Jubert thinks it’s encouraging that the games industry is taking this route. It took working on a marketing-centric Facebook game for him to realise how far things have come. “That was a very different experience,” he says. “The marketing team aren’t gamers, they outsource all of that, and so when you’re working for them it’s a very different deal, ’cause they’re kind of looking at you simply as a text provider. That really brought home for me quite how great the games industry is, and how good people tend to be. And as a narrative designer, that’s half of your job: not to make people do stuff that works through narrative, but to get people interested enough in the narrative that you don’t need to make them – that they want to make sure that everything works together.”

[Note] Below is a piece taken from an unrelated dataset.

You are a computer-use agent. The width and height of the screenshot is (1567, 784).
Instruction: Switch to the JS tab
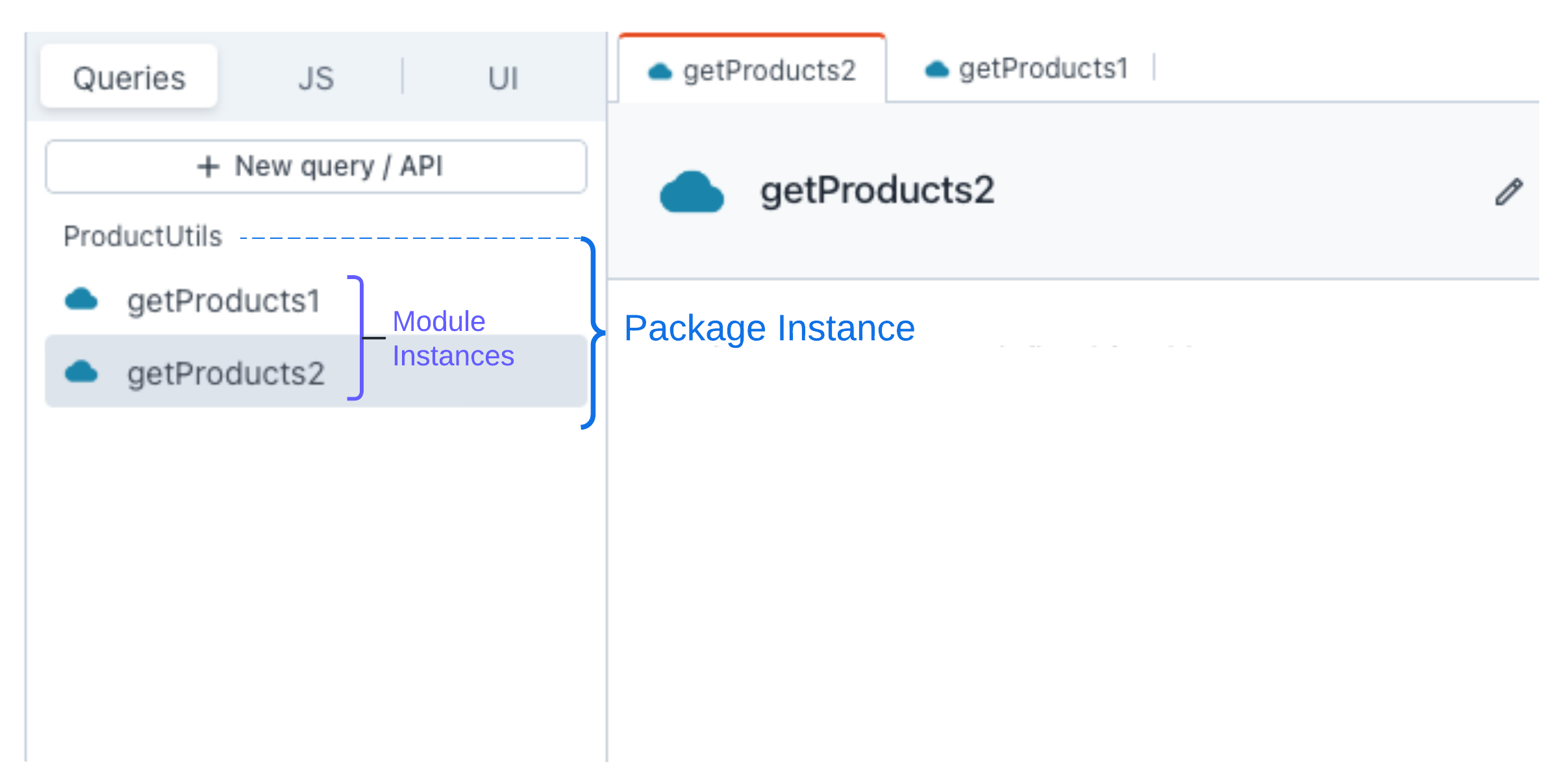coord(316,79)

So now that we’re seeing major development studios more concerned with story, where does narrative design go next? What can games do to tell stories even more convincingly? Interestingly, Stern and Jubert agree that the future lies not just in writing techniques, but also in technology. L.A. Noire’s MotionScan system is something that quickly comes up. “If you think about your tools as a writer in the games industry, you’re limited in a lot of ways,” says Jubert. “Someone asked me on my blog recently, ‘Why are game stories often perceived to be so shit?’ Which is a fair question, because they are. And there are a bunch of plausible reasons. One of the big ones is that our tools are limited in a lot of ways as compared to other mediums. Up until something like L.A. Noire, you can’t have an actor expressing things in his performance very much, because the detail just isn’t there. Things that De Niro could do with one look across the room, we have to do with a line of dialogue.”
As technologies like MotionScan become more commonplace, says Jubert, writers will have new ways to communicate narrative elements with subtlety. And new storytelling techniques that merge narrative and interaction will become possible, as well. “Think about the well-written RPGs. We’re being given options, but we’re not really being asked to second-guess a character.” Now, he says, that could change.
Ed Stern expresses similar hopes for tech, although he’s less certain that these are tools that the industry will have full access to any time soon. “The technology’s always just around the corner,” he says. “We’re mere months away, it always seems, from absolutely uncanny-valley-vaulting photorealism, a magic box whereby every nuance of an actor’s performance can be quickly, easily, cheaply captured and faithfully, artfully rendered unto the player – an Avatar or L.A. Noire-quality performance-capture technology costing no more than the hire of radio mics and lighting rig. Well, perhaps. I just haven’t seen it yet.” And even when Epic talk about photorealism being within their grasp, nothing you actually see made in Unreal gets anywhere close.
Stern points out that even director James Cameron, when making blockbuster CGI flick Avatar, didn’t have the resources to view his motion-capture technology in real-time against his backdrops – and these, he says, are the sorts of tools the industry will need if it’s to make huge strides forward in this regard. “Because animation cleanup takes so long, cinematics often have to be motion-captured before the virtual location has been finalised, built, textured and lit, which makes it very hard for the actors and characters to behave in a way that matches their surroundings,” he explains. “As with everything else about games production, it’s the art of the possible.” And that’s an expensive art.
Ideas for the future rather than the present, then? Perhaps so. But if that’s the case, I’d say the future’s looking bright.